Each of these processes does not run continuously from start to finish. It transitions through a series of states: created, waiting for CPU time, executing, paused for input/output, and eventually terminated. Understanding these transitions is fundamental to understanding how an operating system manages concurrent processes.
The process state diagram is the formal model that captures this lifecycle. It defines every state a process can occupy, every event that causes a transition between states, and the rules governing those transitions.
This guide provides a thorough explanation of the process state diagram in operating systems — covering each state, every transition, the data structures that support process management, and the real-world scheduling and synchronisation implications that flow from this model.
Table of contents
- TL;DR
- What Is a Process in an Operating System?
- The Five-State Process State Diagram
- State 1: New
- State 2: Ready
- State 3: Running
- State 4: Waiting (Blocked)
- State 5: Terminated
- Process State Transitions in Detail
- New → Ready: Admission
- Ready → Running: Scheduler Dispatch
- Running → Waiting: I/O or Event Request
- Waiting → Ready: I/O or Event Completion
- Running → Ready: Preemption or Time Quantum Expiry
- Running → Terminated: Exit
- The Seven-State Model: Adding Suspend States
- Ready Suspended
- Waiting Suspended (Blocked Suspended)
- The Process Control Block (PCB)
- PCB Contents
- Context Switching
- Process Scheduling Queues
- Job Queue
- Ready Queue
- Device Queues
- Process States in Real Operating Systems
- Linux Process States
- Windows Process States
- Why the Process State Diagram Matters
- Conclusion
- FAQs
- What is a process state diagram in OS?
- What are the five states in the process state diagram?
- Why does a process move from Running back to Ready?
- What is the difference between the Waiting and Ready states?
- What is a zombie process?
TL;DR
- A process moves through five states: New, Ready, Running, Waiting, and Terminated.
- Only one process per CPU core can be running at any instant.
- A Running process moves to waiting when it requests I/O; it returns to Ready when I/O completes.
- A Running process returns to Ready when preempted by the scheduler or when its time quantum expires.
- The Process Control Block (PCB) stores all state information needed to save and restore a process.
What Is a Process State Diagram in OS?
A process state diagram in an operating system is a model that represents the different states a process can go through during its execution and the transitions between those states. The typical states include New, Ready, Running, Waiting (Blocked), and Terminated. This diagram helps explain how the CPU scheduler manages processes, how tasks move through the system, and how resources are allocated in a multitasking environment. It is widely used to understand process lifecycle management, scheduling behavior, and system concurrency.
What Is a Process in an Operating System?
Before examining the state diagram, it is important to establish precisely what a process is, because the state diagram describes what happens to a process, and the answer depends on understanding what a process is at a fundamental level.

EXTRACTED ENTRIES:
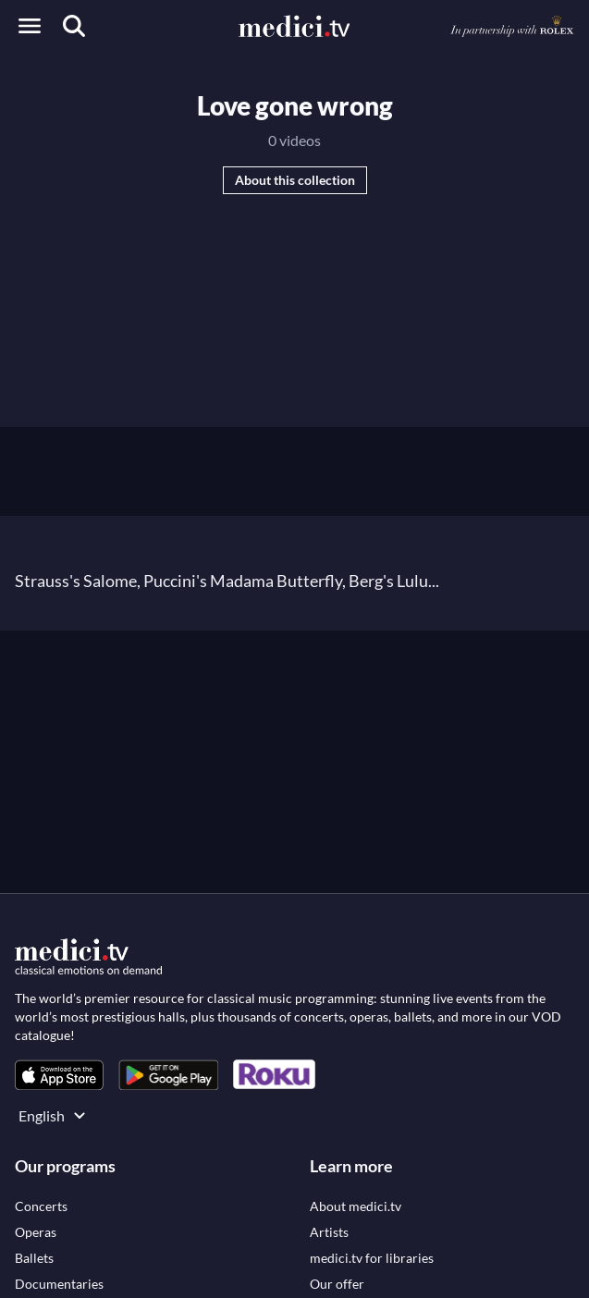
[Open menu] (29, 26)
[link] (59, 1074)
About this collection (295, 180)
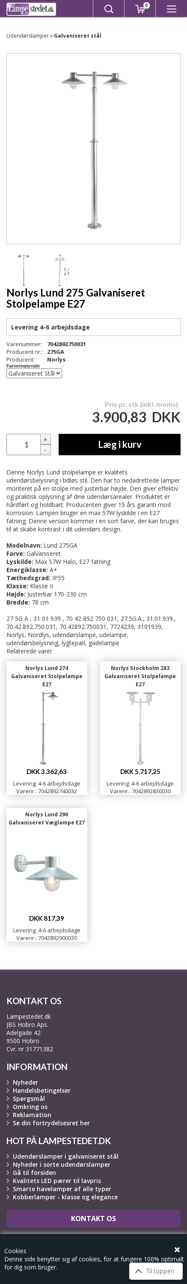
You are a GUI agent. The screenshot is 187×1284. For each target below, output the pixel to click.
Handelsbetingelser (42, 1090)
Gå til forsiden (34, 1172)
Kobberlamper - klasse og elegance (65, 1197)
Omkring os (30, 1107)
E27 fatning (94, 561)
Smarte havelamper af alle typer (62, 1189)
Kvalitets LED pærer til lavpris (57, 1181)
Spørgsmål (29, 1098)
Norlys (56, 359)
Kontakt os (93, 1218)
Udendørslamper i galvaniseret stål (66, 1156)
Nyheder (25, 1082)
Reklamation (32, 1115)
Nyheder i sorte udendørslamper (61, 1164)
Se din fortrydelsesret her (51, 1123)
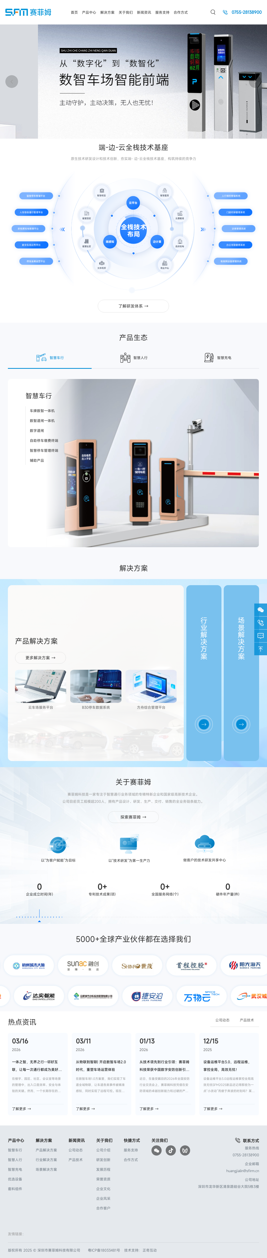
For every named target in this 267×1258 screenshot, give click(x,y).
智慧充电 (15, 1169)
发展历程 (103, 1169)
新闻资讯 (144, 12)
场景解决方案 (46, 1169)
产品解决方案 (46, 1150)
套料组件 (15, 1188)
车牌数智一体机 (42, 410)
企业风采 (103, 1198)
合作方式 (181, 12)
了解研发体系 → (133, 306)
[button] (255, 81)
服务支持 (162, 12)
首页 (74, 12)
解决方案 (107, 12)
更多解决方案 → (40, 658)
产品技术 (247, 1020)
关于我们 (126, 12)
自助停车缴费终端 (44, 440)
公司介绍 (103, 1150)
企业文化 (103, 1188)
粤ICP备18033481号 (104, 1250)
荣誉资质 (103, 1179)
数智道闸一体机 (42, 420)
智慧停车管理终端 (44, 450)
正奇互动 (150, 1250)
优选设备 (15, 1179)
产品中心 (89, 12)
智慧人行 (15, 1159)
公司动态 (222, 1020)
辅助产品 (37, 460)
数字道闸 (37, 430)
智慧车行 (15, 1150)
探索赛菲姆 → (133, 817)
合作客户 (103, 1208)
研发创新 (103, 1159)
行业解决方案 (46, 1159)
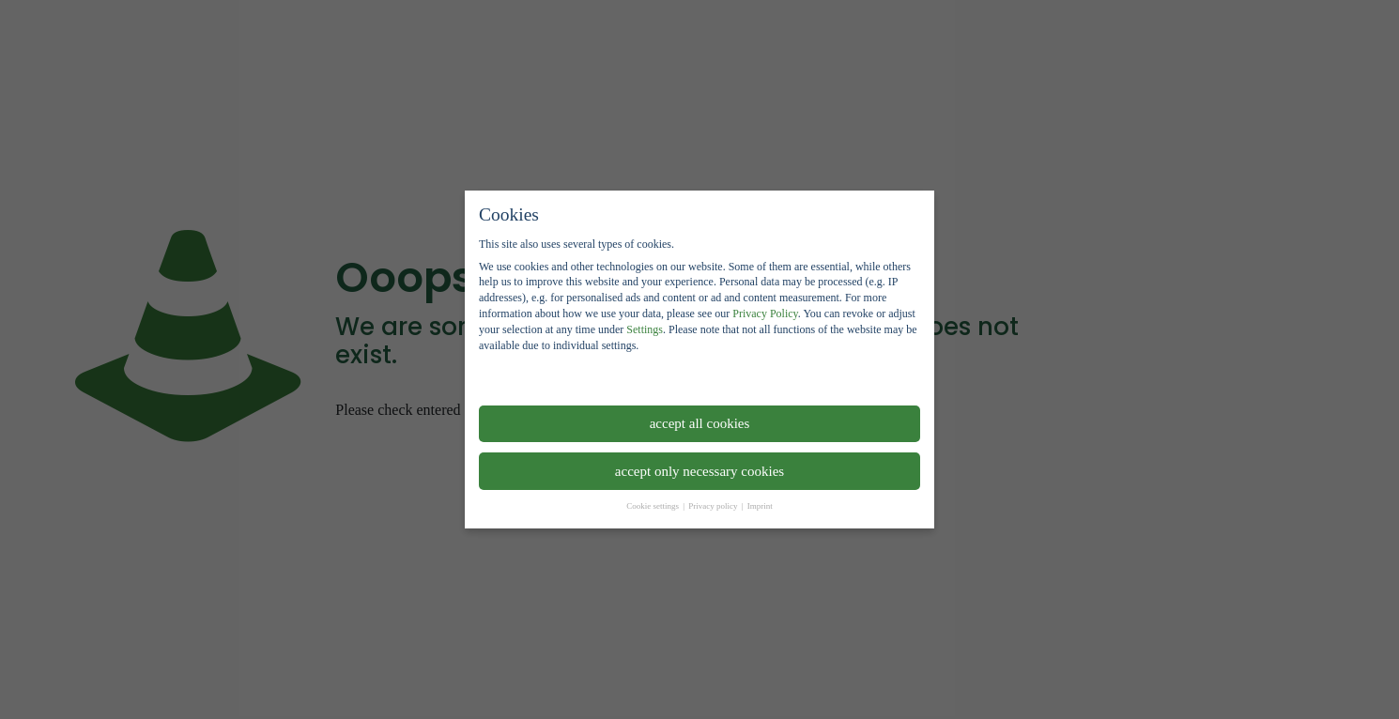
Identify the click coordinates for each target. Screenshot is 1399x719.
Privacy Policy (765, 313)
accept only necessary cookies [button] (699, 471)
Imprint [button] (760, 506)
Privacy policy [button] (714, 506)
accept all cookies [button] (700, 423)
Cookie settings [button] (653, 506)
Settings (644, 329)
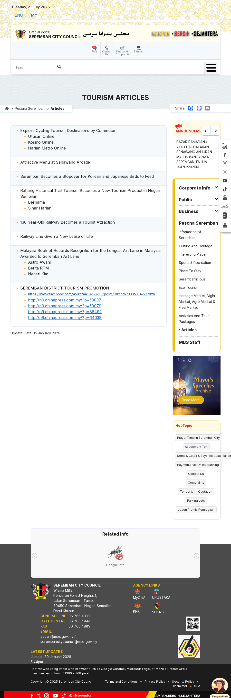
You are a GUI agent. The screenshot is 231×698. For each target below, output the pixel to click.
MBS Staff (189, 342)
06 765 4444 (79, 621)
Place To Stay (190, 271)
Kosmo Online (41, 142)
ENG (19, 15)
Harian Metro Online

STATED TASK 1:
Answer these from the guide on process state diagrams:
(a) Which five states does the TL;DR name?
(b) How many processes per CPU core can be running at any instant?
(c) What does the Process Control Block store?
STATED TASK 2:
According to the guide on process state diagrams, why must one establish what a process is before examining the state diagram? Answer in one to three sentences.
STATED TASK 3:
Proceed with the guide on process state diagrams, picking up after its last sentence.

FINAL ANSWER 1:
(a) New, Ready, Running, Waiting, and Terminated.
(b) Only one.
(c) All the state information needed to save and restore a process.

FINAL ANSWER 2:
The state diagram describes what happens to a process. Making sense of that depends on understanding what a process is at a fundamental level.

FINAL ANSWER 3:
A process is a programme in execution. A programme is a passive entity, a set of instructions stored on disk. A process is the active, dynamic instance of that programme running in memory, consuming CPU time, and interacting with system resources.
A process consists of:
- Text segment: The compiled machine code instructions of the programme.
- Data segment: Global and static variables initialised at compile time.
- Heap: Memory allocated dynamically at runtime via malloc(), new, or equivalent.
- Stack: Function call frames containing local variables, parameters, and return addresses.
- Process Control Block (PCB): A kernel data structure containing all metadata needed to manage the process, including its current state, program counter, CPU register values, memory maps, and file descriptor table.
The PCB is the operating system’s complete record of a process. Every time a process is suspended, preempted by the scheduler or blocked waiting for I/O, the OS saves the process’s CPU state into its PCB. When the process is resumed, the OS restores this state, allowing execution to continue exactly where it left off.
The Five-State Process State Diagram
The standard process state diagram in operating systems defines five states. Every process occupies exactly one of these states at any point in time.
State 1: New
The New state represents a process that has been created but has not yet been admitted to the pool of executable processes. At this stage:
- The process has been initialised, memory has been allocated, the PCB has been created, and the programme code has been loaded (or is being loaded).
- The operating system has not yet committed the process to the ready queue.
- In some systems, the New state exists to allow the OS to control the degree of multiprogramming, the number of processes simultaneously in memory, before admitting new ones.
Transition out of New: when the OS is ready to admit the process, it transitions to the Ready state.
State 2: Ready
A process in the Ready state is fully prepared to execute. It is loaded in memory, all necessary resources have been allocated, and it is waiting only for CPU time.
- Multiple processes can be in the Ready state simultaneously.
- They are held in a data structure called the ready queue typically implemented as a priority queue or a multi-level queue, depending on the scheduling algorithm.
- A process enters the Ready state either from New (on admission), from Waiting (when its I/O request completes), or from Running (when it is preempted or its time quantum expires).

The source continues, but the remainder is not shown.